→ REQUIRED ACTIONS
A: From the forum thread below, extract the passage from "so am i, to" up to and including "nights or something.".
B: Translate this sentence from the forum thread below into French: "To me a 1-0 win is more exciting than a 7-6 win."

→ GIVEN PASSAGE
──────────
T:V Suicide Punishment

Why are you people still arguing? Isn't it obvious by.. PAGE 15... that neither side is getting anywhere? Don't you have better things to discuss? Obviously not.. just let this damn thread die, or go back to the topic at hand.

Though I got an aswer for that already.. Suicide may suck, but there's no better solution that we can think of.

btw, I thought you made some good points there red_hex. Except for the whole "some people need to be beat up" bit. ;)
 
Fool said:
Exactly. The whole point of a game if you ask me is excitement. To me, it's not exciting for one skilled player to take out 6 skilled players because of a game balance shifted so drastically towards defense. It's not exciting to spend 30 minutes on a map in order to secure a 0-0 tie game. It's not exciting to sit there and rocket one person with 4 other defenders (well it is at first but it quickly grows boring).

See, I'm almost exactly opposite than you. I loved that a base was hard to penetrate. I loved the 12o/4d maps. I loved being tied 0-0 late in the match. To me a 1-0 win is more exciting than a 7-6 win. I loved being tied late in to a match and scratching and clawing your way to their base trying to get a good grab and while doing so dynamically adjusting your strats to find a weakness. I loved risking pulling more D forward to try to win but risk losing because you left the base unprotected. I found the O/D split in T2 much more exciting since more went on at each base. Sure it was a bitch to cap, but that made it a challenge.

However, not everyone played this way. Many teams would rather turtle and go to OT than risk a loss and that sucked big time. The inherent flaw was any team could prevent a cap if they really wanted to. A 4o/12d layout on T2 was pretty much impenetrable.

If you want to compare it to sports, since everyone keeps calling it a sport, the worlds most popular sport is a large field, with a lot of players, and low scoring.

My hoped for T:V is that it has both styles. Small, quick, open flag matches, and then some slower, large, bigbase defenses maps too. Neither way is wrong, it's an opinion, but I think it add to team skill levels to be able to master both styles during a match.
 
so am i, to an extent

sojourn, ill just include you in with zoolooman

zooloo: the only sections of your reply that i saw as being pertinent to what i was actually saying, rather than the way i said it and the threats and insults you percieved in it (you did percieve them, i freely admit i have an undiplomatic posting style, but it is just a style... or lack of, if you like) ill reply to, the rest... you can save and read to keep yourself warm on cold nights or something.

from my "real truth and real answers" quote onwards;

like sojourn, youre implying that tribes is somehow a game seperate from other games, that its judged and PLAYED on a different level. that when a tribes game is in the offing, a whole subset of players who love it and the fighting sport play will appear and play it. to a degree that will happen, like any other game, as former non-online players try it online and like it. but mostly AS FAR AS I KNOW and as far as is proven by the stats, which i have watched for years, the number of online gamesplayers grows quite slowly, and when games come out that prove successful online, rather than generating their own new audience, they suck it away from the other popular games. ie theres only so much to go around, by and large. and what i am saying, which has not missed ANYTHING anyone has said and is a bona fide comment on my part in full receipt of other peoples input here, is tribes competes with those popular games for online players. it will create many itself. but the bulk, going off my experience of this (and so, if you like, my opinion - ill just say, disprove it if you can) will come FROM THE OTHER GAMES. so whether it is different or not does not matter at all, it is judged on the same level as all the others. and i would even maintain that, with the evidence in front of you on configs' stats of what sort of games the popular games are - whatever you contest they are, fast , slow, it doesnt matter - you can see what it is the majority of online players like, and it aint much like tribes (given theyre all fps's and you run round shooting people and sometimes taking flags). thats a matter of opinion too, you just cant escape it. many people here agree with that though, since much of this thread, let alone the rest of the history of these boards, has been taken up with exemplifying tribes and denigrating those other games and, simply, differentiating the two. so i feel fairly secure saying it. if im wrong as you probably believe, then it comes down to the next bit;

you said,

"As I have shown above, the theme of the game isn't as important as the engagement it gives the player. Along these lines, the market is much more evenly divided then you would have us believe."
──────────
→ DATA EXTRACT

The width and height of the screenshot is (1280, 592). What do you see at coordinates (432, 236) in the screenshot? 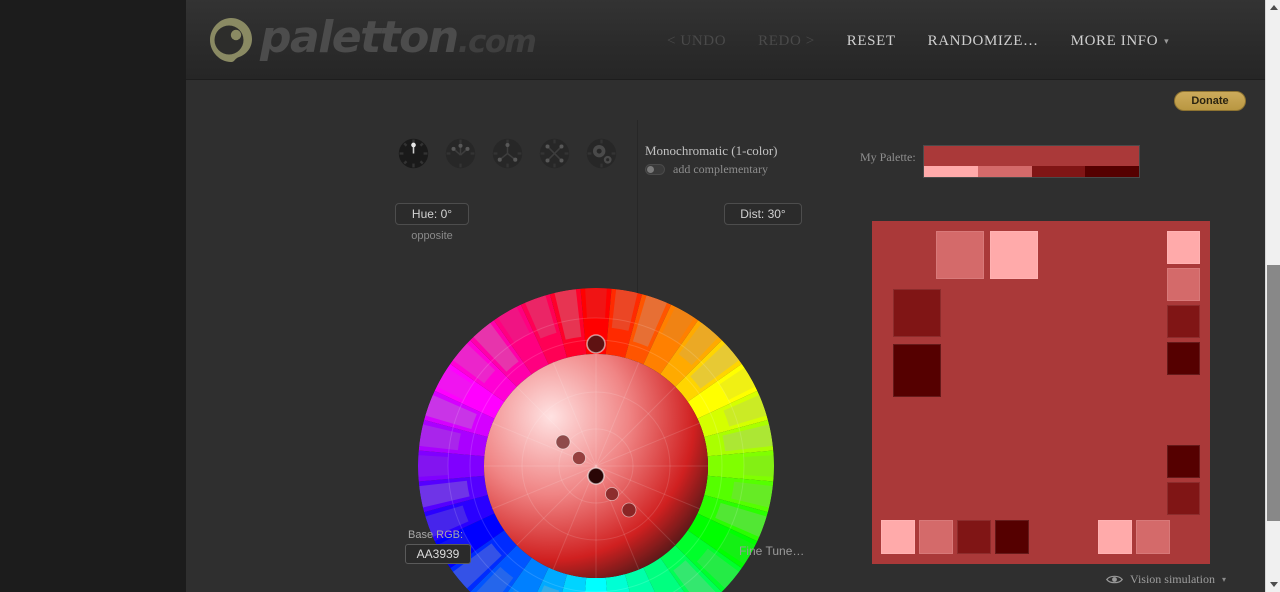
I see `opposite-link: opposite` at bounding box center [432, 236].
──────────
→ TASK-BY-TASK ANSWERS
A:
so am i, to an extent

sojourn, ill just include you in with zoolooman

zooloo: the only sections of your reply that i saw as being pertinent to what i was actually saying, rather than the way i said it and the threats and insults you percieved in it (you did percieve them, i freely admit i have an undiplomatic posting style, but it is just a style... or lack of, if you like) ill reply to, the rest... you can save and read to keep yourself warm on cold nights or something.

B: Pour moi, une victoire 1-0 est plus excitante qu'une victoire 7-6.